##### DATA SHOWN #####

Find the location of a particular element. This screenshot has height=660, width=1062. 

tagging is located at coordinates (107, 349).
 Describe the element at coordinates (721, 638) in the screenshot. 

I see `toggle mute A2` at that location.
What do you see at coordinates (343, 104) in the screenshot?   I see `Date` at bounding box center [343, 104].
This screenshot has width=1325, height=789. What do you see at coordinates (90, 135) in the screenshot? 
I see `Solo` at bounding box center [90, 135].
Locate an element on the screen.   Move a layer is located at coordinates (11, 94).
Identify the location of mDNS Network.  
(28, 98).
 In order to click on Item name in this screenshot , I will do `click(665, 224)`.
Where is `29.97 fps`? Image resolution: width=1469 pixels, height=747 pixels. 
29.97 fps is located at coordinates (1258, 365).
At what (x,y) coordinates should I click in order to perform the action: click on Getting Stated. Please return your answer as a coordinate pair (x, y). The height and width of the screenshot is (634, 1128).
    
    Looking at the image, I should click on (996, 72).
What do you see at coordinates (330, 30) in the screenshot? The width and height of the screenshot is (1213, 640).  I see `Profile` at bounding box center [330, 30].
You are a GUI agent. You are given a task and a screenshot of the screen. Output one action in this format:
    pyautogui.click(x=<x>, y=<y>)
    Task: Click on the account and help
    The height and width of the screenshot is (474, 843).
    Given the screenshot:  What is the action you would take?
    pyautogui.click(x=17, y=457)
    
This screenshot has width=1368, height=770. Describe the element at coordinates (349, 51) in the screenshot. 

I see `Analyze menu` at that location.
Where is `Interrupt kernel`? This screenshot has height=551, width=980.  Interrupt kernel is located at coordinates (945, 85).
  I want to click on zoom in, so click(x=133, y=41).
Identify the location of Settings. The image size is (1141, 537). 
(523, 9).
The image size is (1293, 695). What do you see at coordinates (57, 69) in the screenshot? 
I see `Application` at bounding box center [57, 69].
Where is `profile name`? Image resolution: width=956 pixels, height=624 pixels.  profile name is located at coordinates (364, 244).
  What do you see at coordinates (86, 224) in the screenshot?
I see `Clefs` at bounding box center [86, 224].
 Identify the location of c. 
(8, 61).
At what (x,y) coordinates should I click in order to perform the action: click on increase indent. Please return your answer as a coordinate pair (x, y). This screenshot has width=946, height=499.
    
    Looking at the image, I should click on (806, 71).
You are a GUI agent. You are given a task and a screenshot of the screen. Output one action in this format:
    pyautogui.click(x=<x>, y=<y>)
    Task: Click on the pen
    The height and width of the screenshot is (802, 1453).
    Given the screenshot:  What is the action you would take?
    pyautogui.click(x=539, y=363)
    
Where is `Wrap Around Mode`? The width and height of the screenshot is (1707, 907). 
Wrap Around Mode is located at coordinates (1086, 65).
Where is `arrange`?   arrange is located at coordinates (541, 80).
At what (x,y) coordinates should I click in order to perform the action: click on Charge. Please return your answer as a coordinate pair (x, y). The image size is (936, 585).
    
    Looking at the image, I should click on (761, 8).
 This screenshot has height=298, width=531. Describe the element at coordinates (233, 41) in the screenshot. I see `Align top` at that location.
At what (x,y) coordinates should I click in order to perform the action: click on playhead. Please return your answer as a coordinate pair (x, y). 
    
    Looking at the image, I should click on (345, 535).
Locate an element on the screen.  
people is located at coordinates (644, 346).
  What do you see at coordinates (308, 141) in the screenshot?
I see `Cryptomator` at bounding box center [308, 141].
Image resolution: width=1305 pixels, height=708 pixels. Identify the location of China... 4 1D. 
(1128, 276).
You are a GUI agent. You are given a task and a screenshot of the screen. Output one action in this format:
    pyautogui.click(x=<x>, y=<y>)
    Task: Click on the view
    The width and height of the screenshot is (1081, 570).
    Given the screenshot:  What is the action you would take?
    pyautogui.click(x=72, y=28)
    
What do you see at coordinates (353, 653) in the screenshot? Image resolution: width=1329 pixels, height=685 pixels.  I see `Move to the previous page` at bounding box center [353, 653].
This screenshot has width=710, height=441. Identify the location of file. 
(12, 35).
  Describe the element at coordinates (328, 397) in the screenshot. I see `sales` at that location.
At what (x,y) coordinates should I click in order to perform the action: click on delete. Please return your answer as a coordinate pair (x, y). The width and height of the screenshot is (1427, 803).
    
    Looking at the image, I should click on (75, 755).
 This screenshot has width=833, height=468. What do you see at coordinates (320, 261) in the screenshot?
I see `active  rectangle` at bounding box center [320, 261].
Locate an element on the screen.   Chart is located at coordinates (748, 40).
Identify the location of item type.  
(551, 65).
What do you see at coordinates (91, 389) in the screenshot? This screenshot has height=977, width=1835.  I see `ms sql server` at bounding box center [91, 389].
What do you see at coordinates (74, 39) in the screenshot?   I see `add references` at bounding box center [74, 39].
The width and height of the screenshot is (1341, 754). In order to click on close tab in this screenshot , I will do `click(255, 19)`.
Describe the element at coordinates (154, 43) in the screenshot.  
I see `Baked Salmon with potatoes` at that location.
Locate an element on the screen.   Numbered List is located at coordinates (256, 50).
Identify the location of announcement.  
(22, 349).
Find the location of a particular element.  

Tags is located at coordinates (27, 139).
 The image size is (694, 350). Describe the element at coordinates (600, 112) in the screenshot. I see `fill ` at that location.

#####

_JOB_.
Please format the lines of the material above, from the line with "Identify the location of item type." to the line with "What do you see at coordinates (91, 389)", as a JSON list of strings with one string per line, leaving out blank lines.

_ANSWER TO THIS PROBLEM_.
[
  "Identify the location of item type.  ",
  "(551, 65).",
  "What do you see at coordinates (91, 389) in the screenshot? This screenshot has height=977, width=1835.  I see `ms sql server` at bounding box center [91, 389]."
]